А сколько их вообще? Сколько из них до сих пор висит на имении и сколько процентов накопилось за эти годы? Почему, ну почему здесь никто не делает расписок в двух экземплярах! Может, кроме дневников, в сундуке найдется хоть что-то о финансах! Я сама никогда не была идеальной хозяйкой, планирующей бюджет заранее, — положа руку на сердце, было бы там что планировать. Но здесь…
Я вытащила из сундука все тетради. Вот она! «Домовая книга». Хоть бы отец Глаши был достаточно аккуратен, если не в ведении хозяйства, то с записью долгов.

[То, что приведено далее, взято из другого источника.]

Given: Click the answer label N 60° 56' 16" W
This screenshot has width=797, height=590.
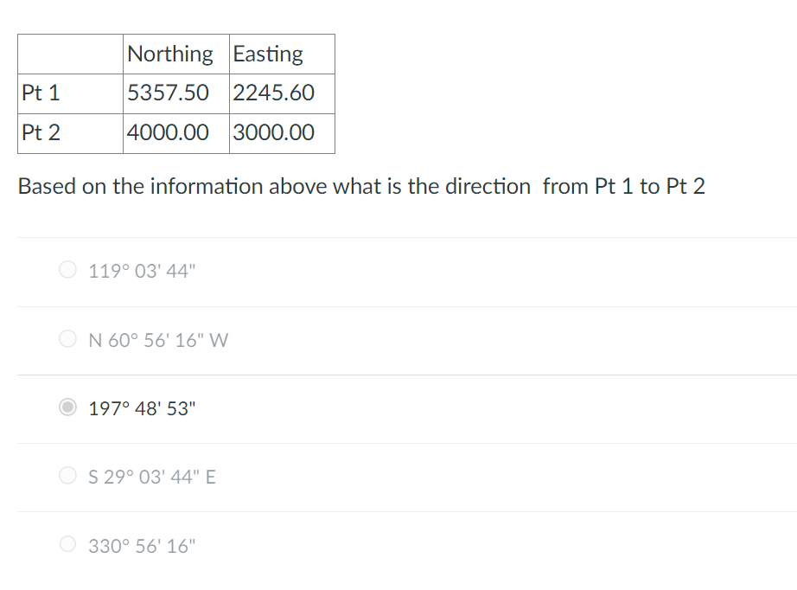Looking at the screenshot, I should coord(158,340).
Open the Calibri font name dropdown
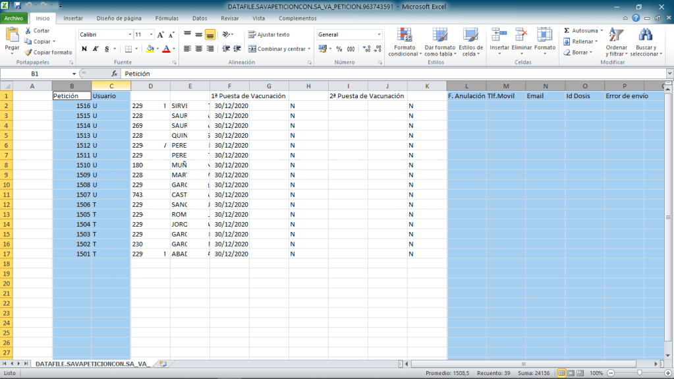674x379 pixels. click(x=130, y=34)
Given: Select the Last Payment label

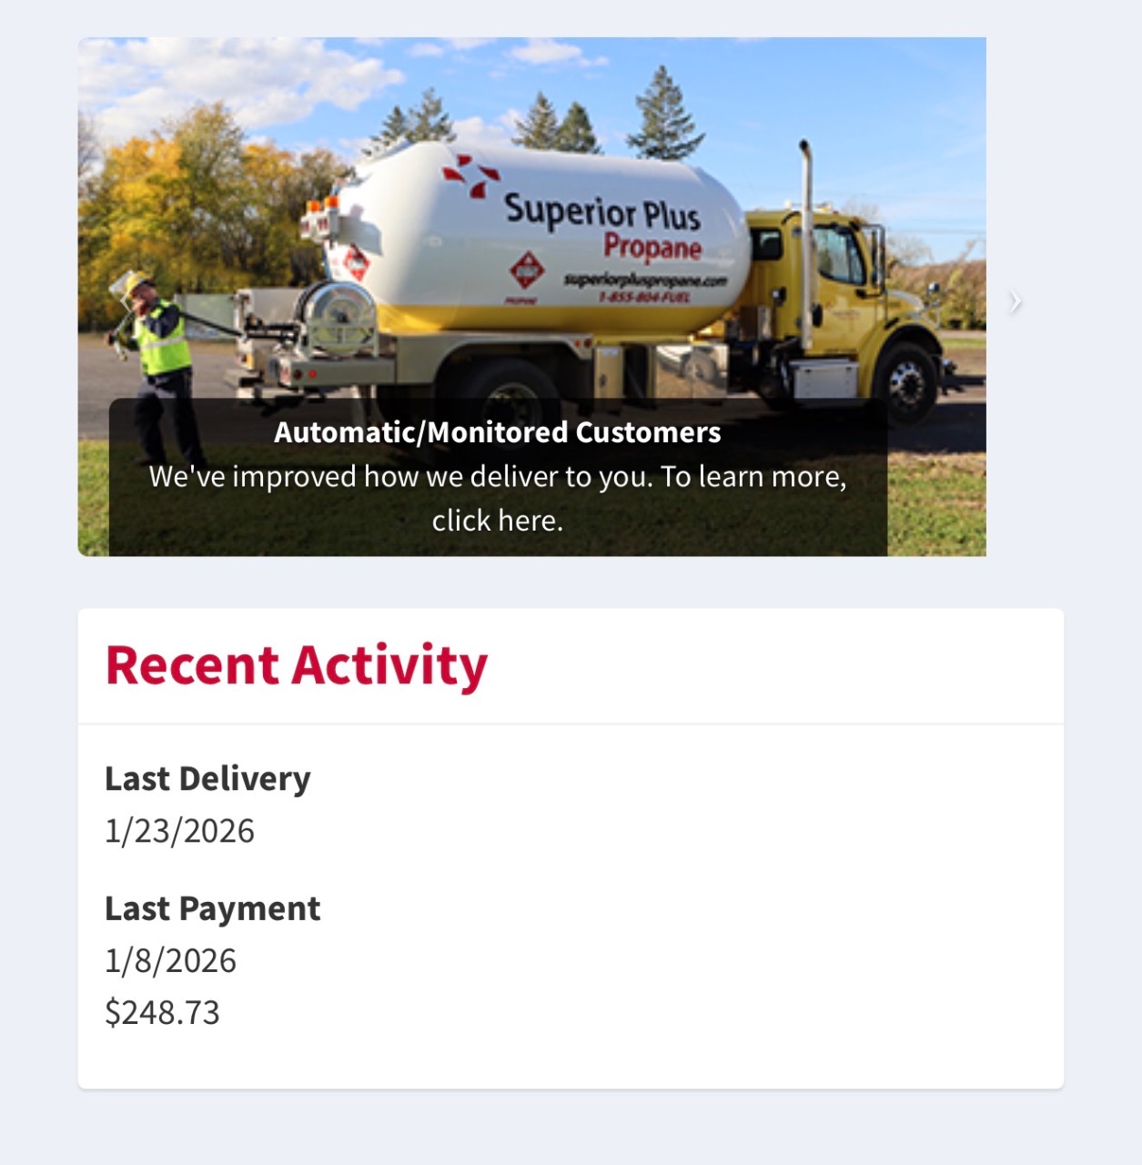Looking at the screenshot, I should (x=212, y=908).
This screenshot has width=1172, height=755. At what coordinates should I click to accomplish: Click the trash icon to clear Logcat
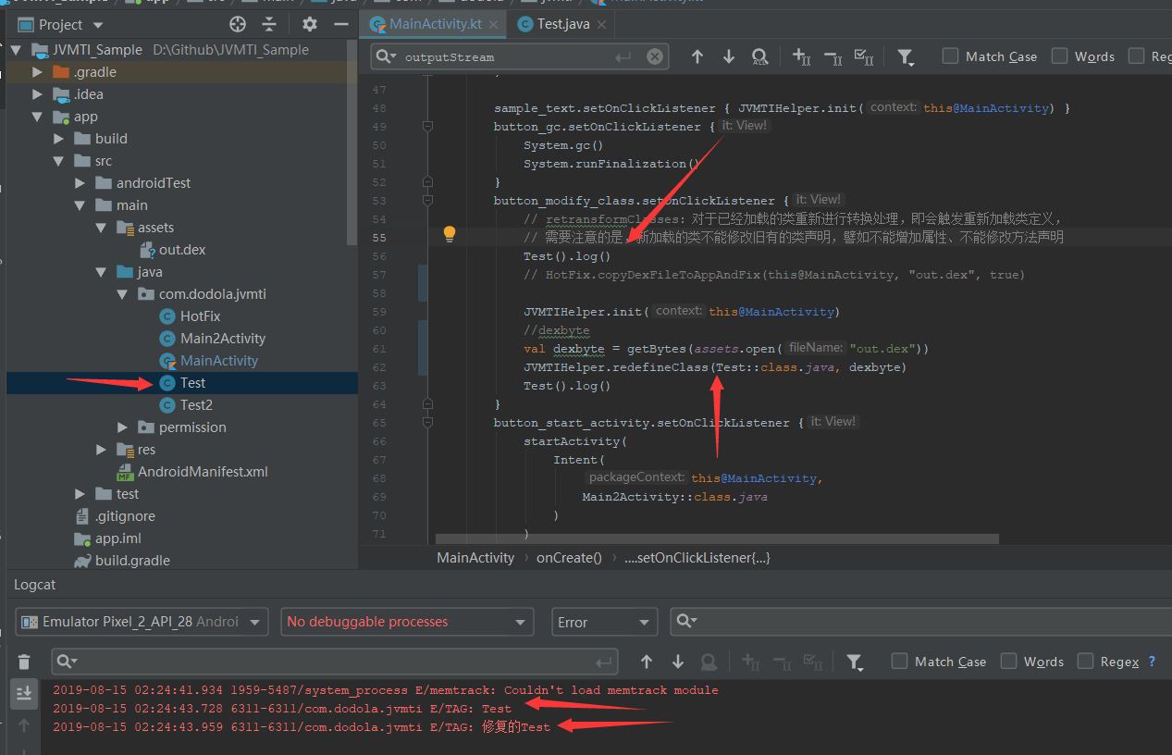(24, 662)
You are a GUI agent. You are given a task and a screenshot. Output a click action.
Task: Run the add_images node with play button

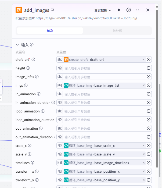[x=119, y=10]

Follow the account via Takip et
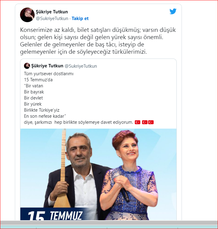click(x=80, y=19)
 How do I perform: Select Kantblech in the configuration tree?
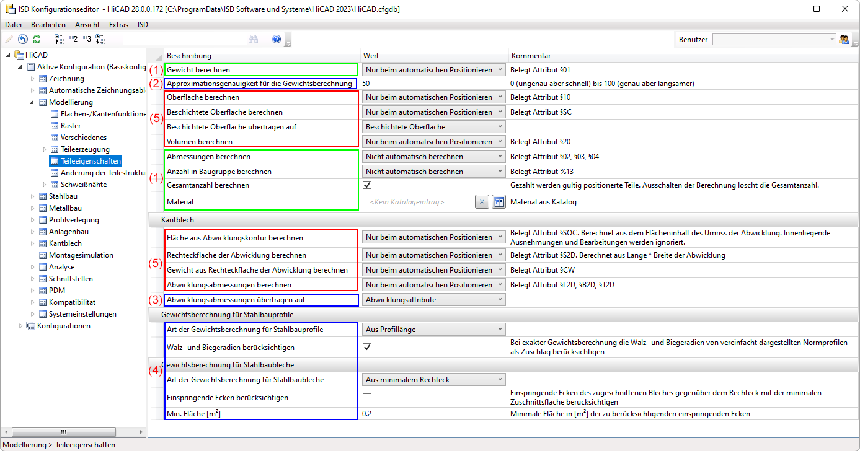pos(65,243)
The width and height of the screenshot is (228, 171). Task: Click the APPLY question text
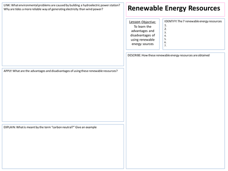pos(61,71)
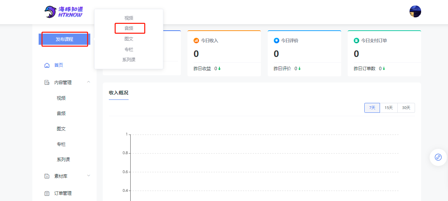Click the green 今日支付订单 icon

pyautogui.click(x=356, y=41)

Свеча догорала, когда я подвела черту под своими записями. Пересчитала еще раз, не желая верить себе.
Двадцать тысяч отрубов! На момент гибели Глашиного отца долги имения составляли двадцать тысяч отрубов.
Я все же не выдержала — ткнулась лицом в сложенные на столе руки и разревелась. Слезы никак не хотели останавливаться, и я плакала и плакала, пока не уснула.
Кто-то подхватил меня на руки.
— Что с ней? — ахнул голос Вареньки.
— Умаялась, бедняга. — А это, кажется, генеральша.
Я попыталась открыть глаза, но лица коснулось теплое дыхание.
— Тш-ш… Спи. Все будет хорошо.
В сильных руках было так спокойно и уютно, что я едва не всхлипнула, когда они выпустили меня.
— Я помогу Глаше раздеться, Кир. Ступай.
Чувствовать себя ребенком, с которого стаскивают одежду, было жутко неудобно, но проснуться не получалось — вроде и выпила совсем немного, а глаза не открывались. Слишком много дел, слишком много эмоций, разум, похоже, просто решил на время.